Exercise
Please copy out the records below, putting "symbol" in place of each "icon" and leaving everything else unchanged.

Items in a dataset
__________________________________________________

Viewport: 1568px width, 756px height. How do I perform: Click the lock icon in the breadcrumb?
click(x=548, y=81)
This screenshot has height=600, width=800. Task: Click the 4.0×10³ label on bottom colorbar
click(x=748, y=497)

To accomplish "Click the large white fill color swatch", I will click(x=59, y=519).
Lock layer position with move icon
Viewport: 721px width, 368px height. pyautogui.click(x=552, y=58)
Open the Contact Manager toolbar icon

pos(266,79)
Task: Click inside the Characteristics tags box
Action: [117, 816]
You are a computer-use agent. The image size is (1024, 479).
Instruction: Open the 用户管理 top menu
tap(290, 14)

__________________________________________________

Solution for this task
Viewport: 1568px width, 756px height. How do I perform: Click the lock symbol in the breadcrumb?
click(x=548, y=81)
This screenshot has height=600, width=800. Task: Click the 4.0×10³ label on bottom colorbar
click(x=748, y=497)

To accomplish "Click the large white fill color swatch", I will click(x=59, y=519).
Lock layer position with move symbol
Viewport: 721px width, 368px height. pyautogui.click(x=552, y=58)
Open the Contact Manager toolbar symbol

pos(266,79)
Task: Click inside the Characteristics tags box
Action: [117, 816]
You are a computer-use agent. The image size is (1024, 479).
Instruction: Open the 用户管理 top menu
tap(290, 14)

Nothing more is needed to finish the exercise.